__Excerpted data__
==*==
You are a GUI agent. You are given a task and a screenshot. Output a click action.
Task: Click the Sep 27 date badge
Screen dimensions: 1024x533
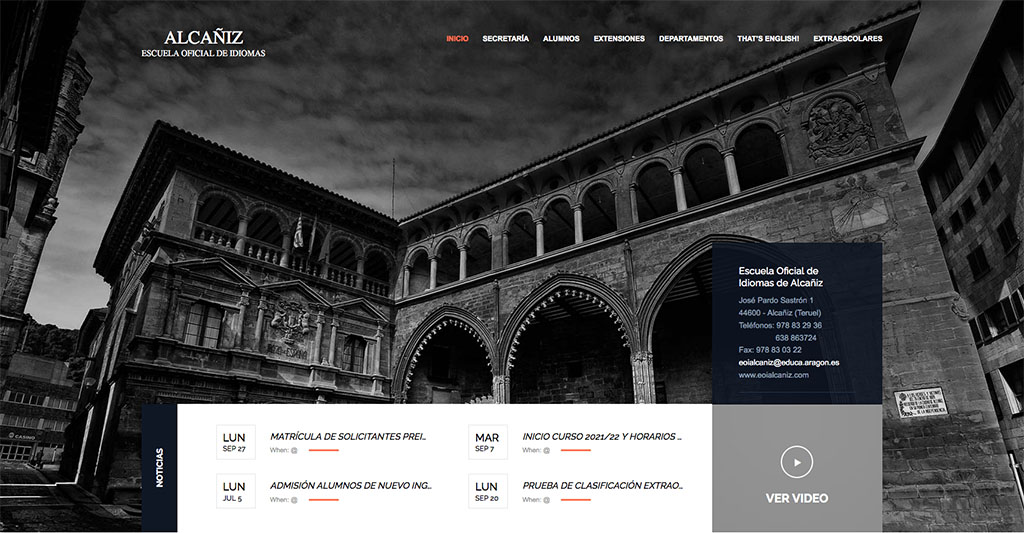pos(235,442)
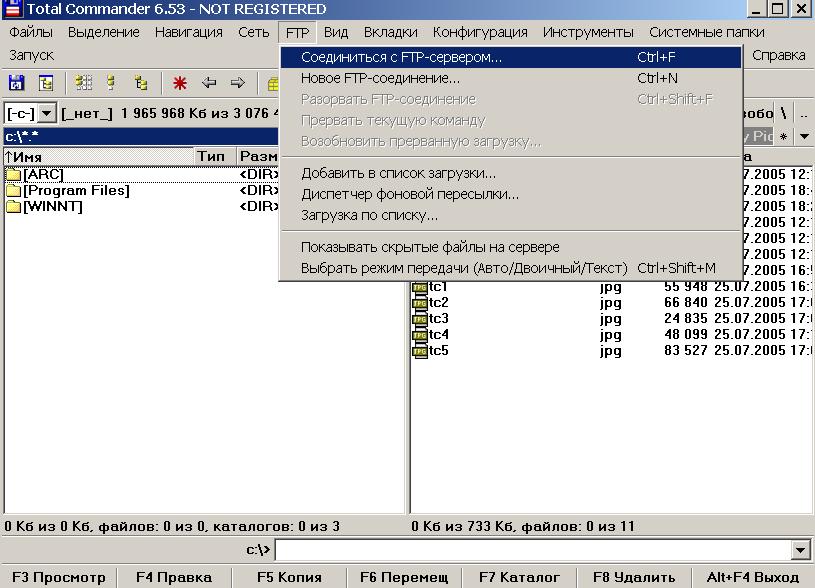Open right panel directory history arrow
This screenshot has height=588, width=815.
[804, 135]
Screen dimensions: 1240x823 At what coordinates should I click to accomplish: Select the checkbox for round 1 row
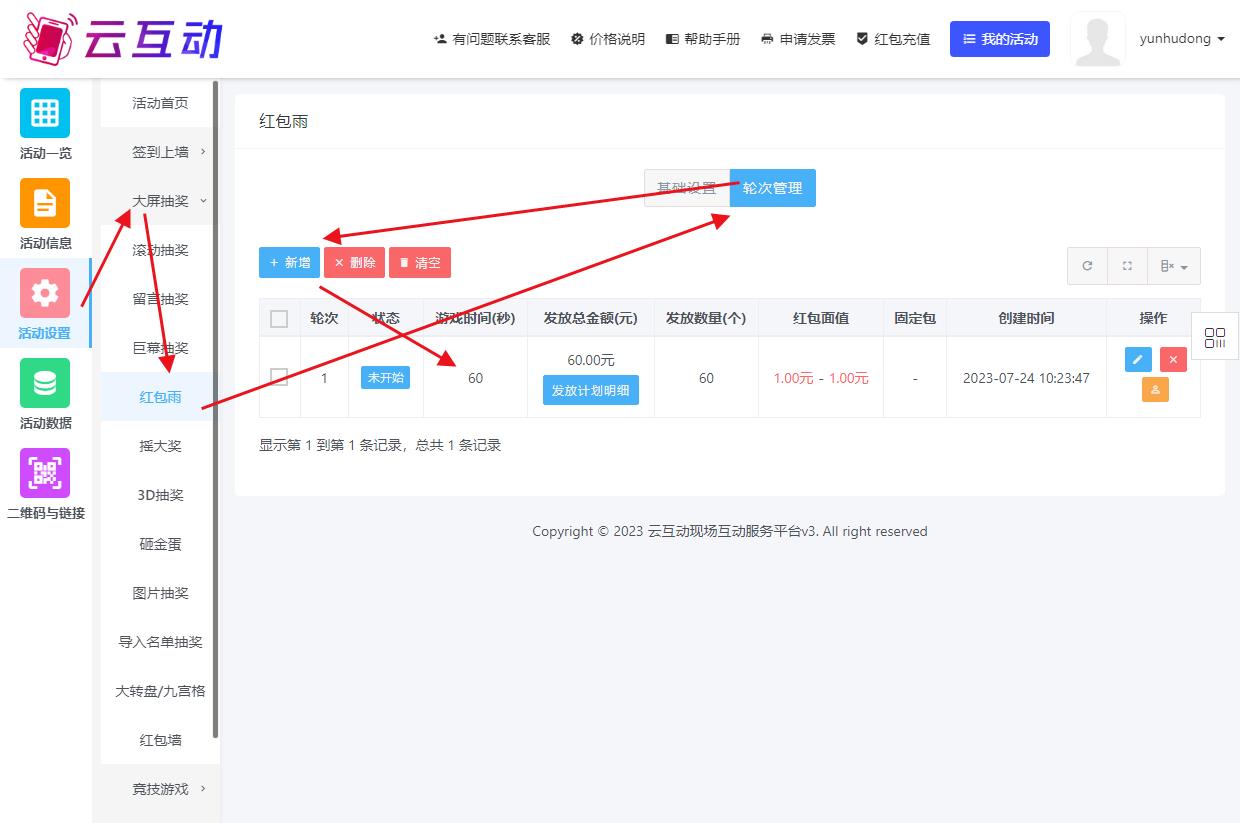tap(279, 377)
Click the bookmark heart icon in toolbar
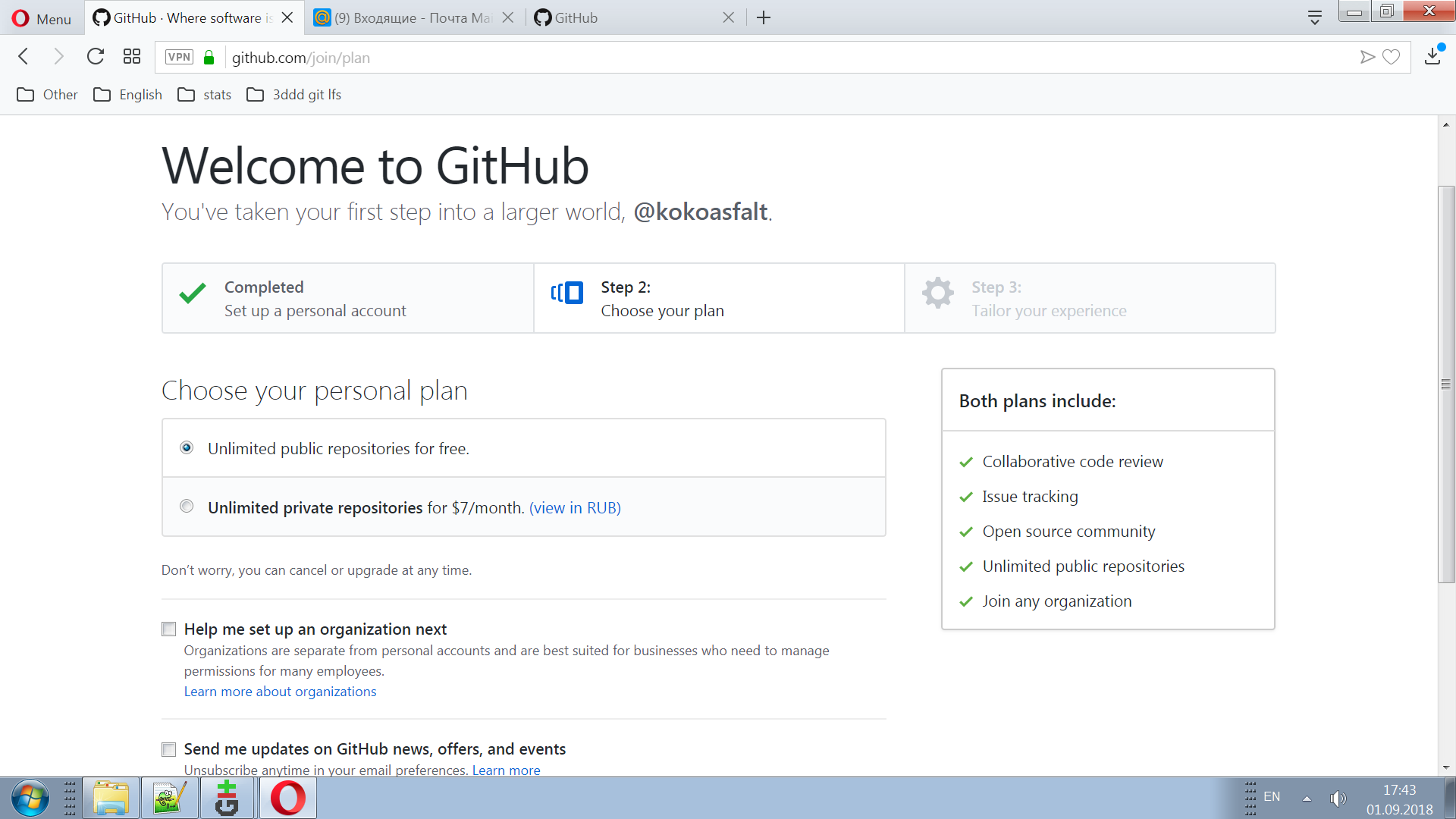 click(1391, 57)
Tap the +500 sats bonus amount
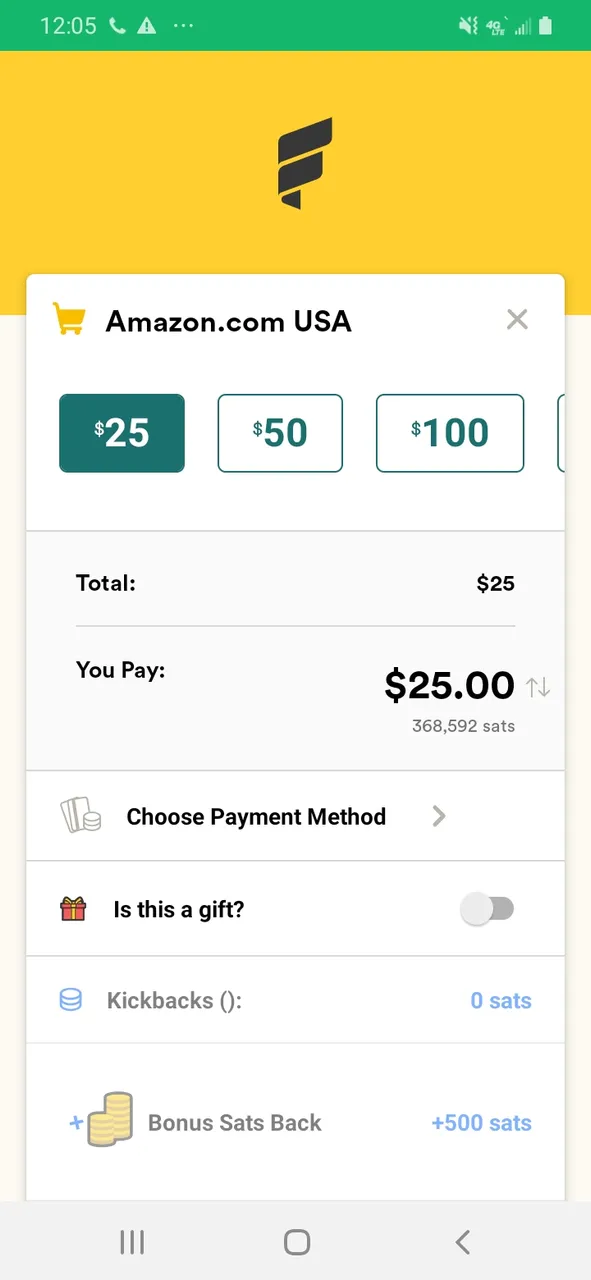The width and height of the screenshot is (591, 1280). pos(481,1123)
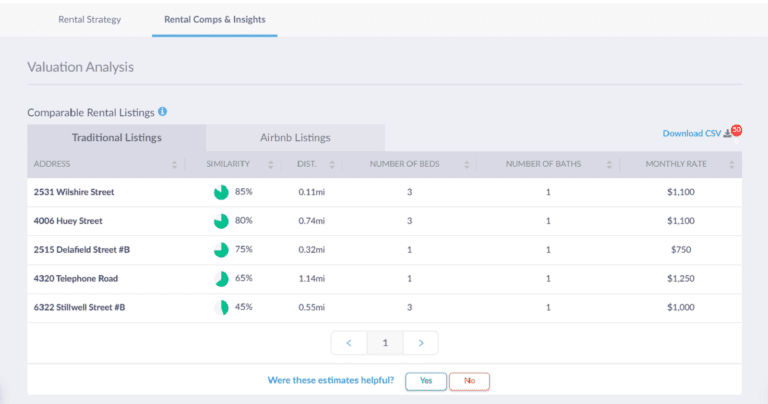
==*==
__Work order__
Could you repeat all of the entries exactly, without the pictures?

__Task result__
You are a GUI agent. You are given a task and a screenshot. Output a click action.
Task: Click the Sep 27 date badge
Screen dimensions: 1024x533
pos(235,442)
Open right panel directory history arrow
This screenshot has height=588, width=815.
[804, 135]
Screen dimensions: 1240x823 At what coordinates should I click to accomplish: Select the checkbox for round 1 row
tap(279, 377)
Click the bookmark heart icon in toolbar
 click(1391, 57)
Tap the +500 sats bonus amount
The width and height of the screenshot is (591, 1280). pos(481,1123)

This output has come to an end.